You have been provided two CSV files: training.csv and test.csv in the exercise folder for the chapter. Both represent data for a object-based image classification. Multiple data layers have been summarized relative to image objects including red, green, blue, and near infrared (NIR) image bands derived from National Agriculture Imagery Program (NAIP) orthophotography; feature heights, return intensity, and topographic slope derived from lidar; density of man-made structures, and density of roads.
Preprocessing
- Read in both tables
- For both tables, complete the following tasks using the tidyverse:
- Extract out the “class” column and all other columns beginning with “Mean” (should result in 16 columns)
- Drop any rows with missing data in any column
- Some of the rows have missing values that contain a very low numeric placeholder value as opposed to
NA
(< 1e-30); remove rows that have a value lower then 1e-30 in any numeric column - Remove “Mean” from all column names
- Convert all character columns to factors
- Create a recipe to re-scale all the predictor variables to a range of 0 to 1
- Prepare the recipe using the training data
- Apply the prepared recipe to both the training and test tables
The analysis should result in the following columns (representing mean values from the pixels within the image objects):
- “nDSM”: height above ground in meters
- “Str500”: structure kernel density in 500 m radius window
- “Str250”: structure kernel density in 250 m radius window
- “Str1000”: structure kernel density in 1,000 m radius window
- “Slp”: topographic slope in degrees
- “Roads500”: road kernel density in 500 m radius window
- “Roads250”: road kernel density in 250 m radius window
- “Roads1000”: road kernel density in 1,000 m radius window
- “Red”: red channel
- “NIR”: NIR channel
- “NDVI”: normalized difference vegetation index
- “Int”: first return lidar intensity
- “Green”: green channel
- “Elev”: elevation in meters
- “Blue”: blue channel
- “Class”: classes being differentiated (“barren”, “crop”, “developed”, “forest”, “pasturegrass”, and “water”)
Fit Models
- Specify the following models using tidymodels and parsnips (use defaults for all non-specified settings):
- Random forest with 500 trees
- Support vector machine with an RBF kernel
- k-nearest neighbors with 11 neighbors
- Fit the models using the prepared training set. The “class” column should be predicted by all other columns.
Compare Models
- Use all three trained models to make predictions to the test set.

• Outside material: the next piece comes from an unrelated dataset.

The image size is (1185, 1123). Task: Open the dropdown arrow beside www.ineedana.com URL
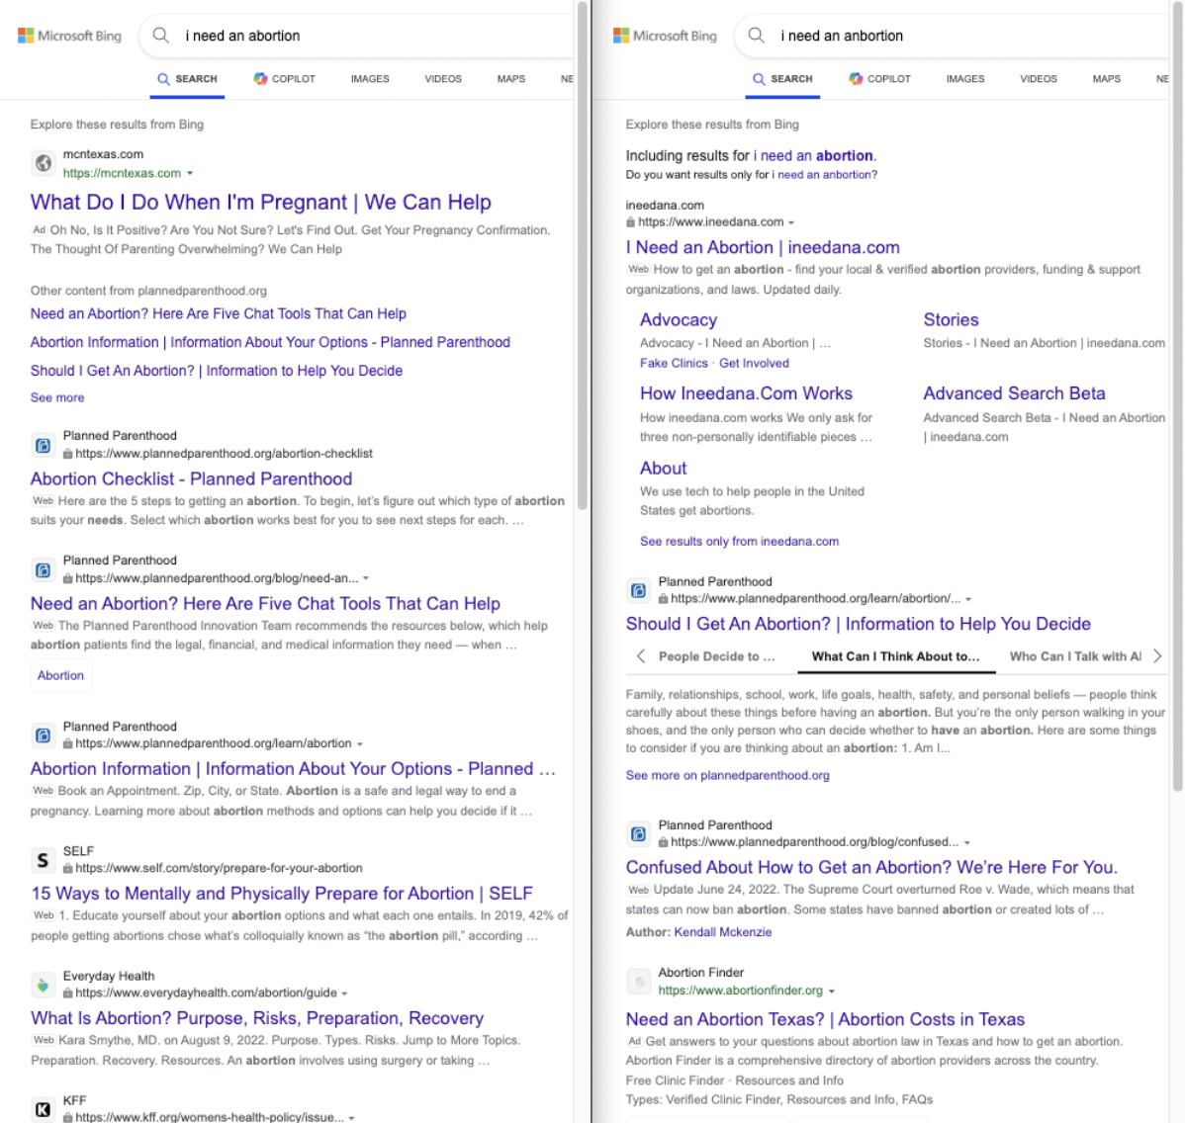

- Use the predictions and reference labels to calculate overall accuracy, F1-score, recall, and precision for all three models. Use macro-averaging for F1-score, recall, and precision.

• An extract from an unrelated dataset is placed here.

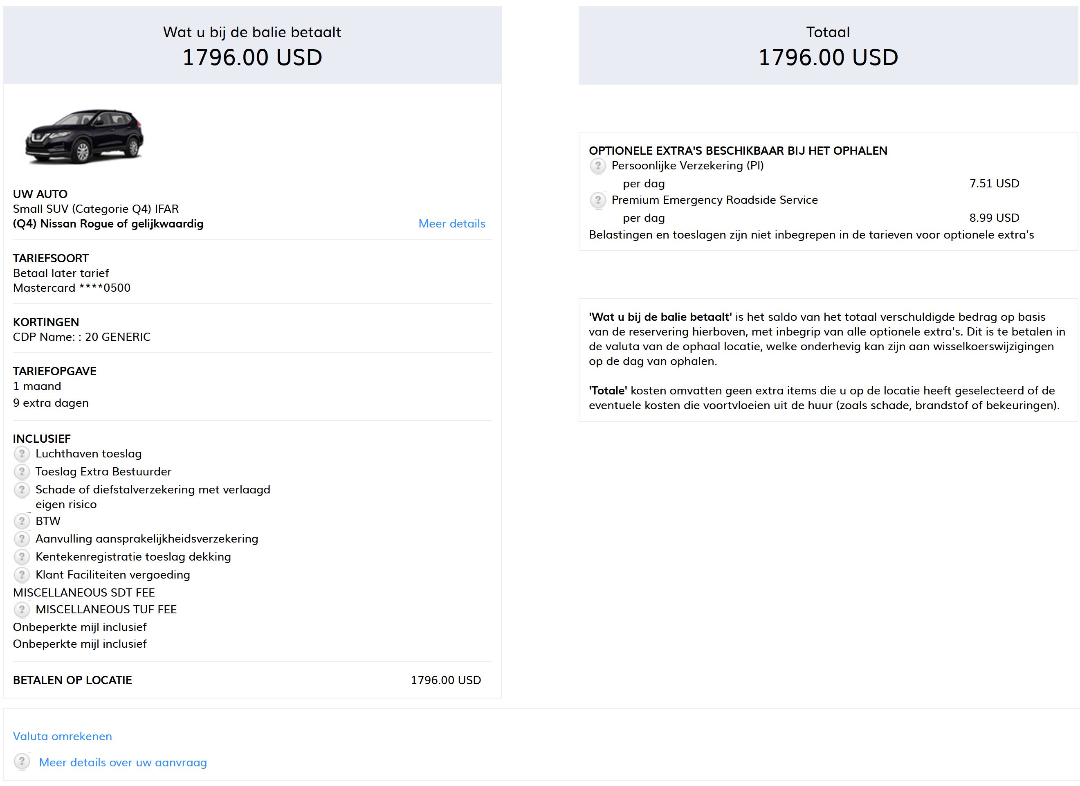Show help for Aanvulling aansprakelijkheidsverzekering
Image resolution: width=1080 pixels, height=786 pixels.
pos(21,539)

- Calculate error matrices for all three models using the test set predictions and reference labels
- Generate a short write-up to compare the performance of the models. Also, discuss general sources of error or confusion in the models. Which classes were most confused or proved most difficult to differentiate?
- Discuss methods you could use to potentially improve the models.